Work instruction:
Word for word, return the lines from the top of the listing to the line containing "Impressum (147, 2326)", both ends included, and no others.

Data records:
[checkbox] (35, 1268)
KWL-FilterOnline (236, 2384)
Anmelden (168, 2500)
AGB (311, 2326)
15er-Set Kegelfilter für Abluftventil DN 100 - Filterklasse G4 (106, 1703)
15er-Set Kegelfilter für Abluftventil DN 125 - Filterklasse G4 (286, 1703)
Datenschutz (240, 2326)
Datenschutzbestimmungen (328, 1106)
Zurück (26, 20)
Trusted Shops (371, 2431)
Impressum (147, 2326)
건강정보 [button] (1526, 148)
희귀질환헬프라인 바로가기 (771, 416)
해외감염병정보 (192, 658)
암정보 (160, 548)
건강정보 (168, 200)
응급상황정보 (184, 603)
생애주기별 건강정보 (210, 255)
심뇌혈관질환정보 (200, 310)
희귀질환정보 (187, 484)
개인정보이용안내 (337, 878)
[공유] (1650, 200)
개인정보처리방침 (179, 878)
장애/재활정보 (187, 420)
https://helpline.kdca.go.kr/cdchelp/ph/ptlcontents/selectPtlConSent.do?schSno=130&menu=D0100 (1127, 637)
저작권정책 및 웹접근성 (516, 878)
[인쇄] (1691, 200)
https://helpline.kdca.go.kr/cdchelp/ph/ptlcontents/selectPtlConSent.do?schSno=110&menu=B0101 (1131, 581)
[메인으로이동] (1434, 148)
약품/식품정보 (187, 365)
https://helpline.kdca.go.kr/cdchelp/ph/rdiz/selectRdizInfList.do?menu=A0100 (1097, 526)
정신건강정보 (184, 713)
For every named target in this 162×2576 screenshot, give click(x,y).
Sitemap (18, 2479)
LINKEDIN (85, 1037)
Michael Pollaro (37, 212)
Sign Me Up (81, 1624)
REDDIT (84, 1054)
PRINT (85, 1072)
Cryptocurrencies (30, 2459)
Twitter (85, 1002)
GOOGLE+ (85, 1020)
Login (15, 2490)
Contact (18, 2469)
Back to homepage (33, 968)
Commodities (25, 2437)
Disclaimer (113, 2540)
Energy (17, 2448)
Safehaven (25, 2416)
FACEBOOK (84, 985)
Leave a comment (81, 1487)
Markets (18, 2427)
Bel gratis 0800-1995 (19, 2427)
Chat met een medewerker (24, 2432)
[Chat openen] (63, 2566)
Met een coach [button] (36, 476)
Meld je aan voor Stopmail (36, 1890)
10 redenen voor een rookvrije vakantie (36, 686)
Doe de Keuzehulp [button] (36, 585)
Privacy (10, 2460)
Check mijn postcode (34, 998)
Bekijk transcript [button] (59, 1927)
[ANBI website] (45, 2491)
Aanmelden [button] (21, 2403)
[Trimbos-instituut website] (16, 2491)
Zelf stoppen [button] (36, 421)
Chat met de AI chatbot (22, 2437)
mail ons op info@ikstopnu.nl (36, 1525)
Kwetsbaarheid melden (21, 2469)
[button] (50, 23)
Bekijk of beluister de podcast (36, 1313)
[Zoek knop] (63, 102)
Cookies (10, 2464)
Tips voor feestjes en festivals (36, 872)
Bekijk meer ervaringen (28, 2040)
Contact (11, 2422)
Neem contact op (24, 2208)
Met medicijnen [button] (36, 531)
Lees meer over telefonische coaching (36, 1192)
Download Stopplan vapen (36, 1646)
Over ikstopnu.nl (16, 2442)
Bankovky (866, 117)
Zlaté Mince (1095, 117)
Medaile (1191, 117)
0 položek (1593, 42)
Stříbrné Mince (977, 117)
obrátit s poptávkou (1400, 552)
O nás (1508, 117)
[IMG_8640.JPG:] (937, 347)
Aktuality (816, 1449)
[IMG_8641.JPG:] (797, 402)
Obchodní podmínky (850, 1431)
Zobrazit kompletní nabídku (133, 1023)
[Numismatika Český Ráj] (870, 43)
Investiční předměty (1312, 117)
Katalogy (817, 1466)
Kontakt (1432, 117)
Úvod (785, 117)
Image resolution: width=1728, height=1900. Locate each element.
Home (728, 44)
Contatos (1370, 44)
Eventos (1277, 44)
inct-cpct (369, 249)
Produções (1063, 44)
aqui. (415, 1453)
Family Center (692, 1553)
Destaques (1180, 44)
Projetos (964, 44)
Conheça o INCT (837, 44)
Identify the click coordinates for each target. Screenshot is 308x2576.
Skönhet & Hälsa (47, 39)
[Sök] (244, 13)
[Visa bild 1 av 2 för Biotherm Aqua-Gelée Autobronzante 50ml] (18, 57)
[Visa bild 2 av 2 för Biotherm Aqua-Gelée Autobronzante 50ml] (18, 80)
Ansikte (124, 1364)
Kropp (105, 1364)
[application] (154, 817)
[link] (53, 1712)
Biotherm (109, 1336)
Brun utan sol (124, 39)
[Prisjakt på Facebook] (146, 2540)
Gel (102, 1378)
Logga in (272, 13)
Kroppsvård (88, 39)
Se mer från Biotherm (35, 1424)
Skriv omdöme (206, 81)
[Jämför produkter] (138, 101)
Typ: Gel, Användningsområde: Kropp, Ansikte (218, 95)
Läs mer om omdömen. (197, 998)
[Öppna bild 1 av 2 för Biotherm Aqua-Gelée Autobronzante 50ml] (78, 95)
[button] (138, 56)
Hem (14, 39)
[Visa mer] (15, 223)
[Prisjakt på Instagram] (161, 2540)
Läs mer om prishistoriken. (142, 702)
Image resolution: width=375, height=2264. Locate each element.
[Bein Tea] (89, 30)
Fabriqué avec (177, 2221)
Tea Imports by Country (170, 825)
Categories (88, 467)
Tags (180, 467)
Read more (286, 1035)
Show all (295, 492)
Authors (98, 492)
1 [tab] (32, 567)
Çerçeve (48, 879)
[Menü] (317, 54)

Response area:
[checkbox] (35, 1268)
KWL-FilterOnline (236, 2384)
Anmelden (168, 2500)
AGB (311, 2326)
15er-Set Kegelfilter für Abluftventil DN 100 - Filterklasse G4 (106, 1703)
15er-Set Kegelfilter für Abluftventil DN 125 - Filterklasse G4 (286, 1703)
Datenschutz (240, 2326)
Datenschutzbestimmungen (328, 1106)
Zurück (26, 20)
Trusted Shops (371, 2431)
Impressum (147, 2326)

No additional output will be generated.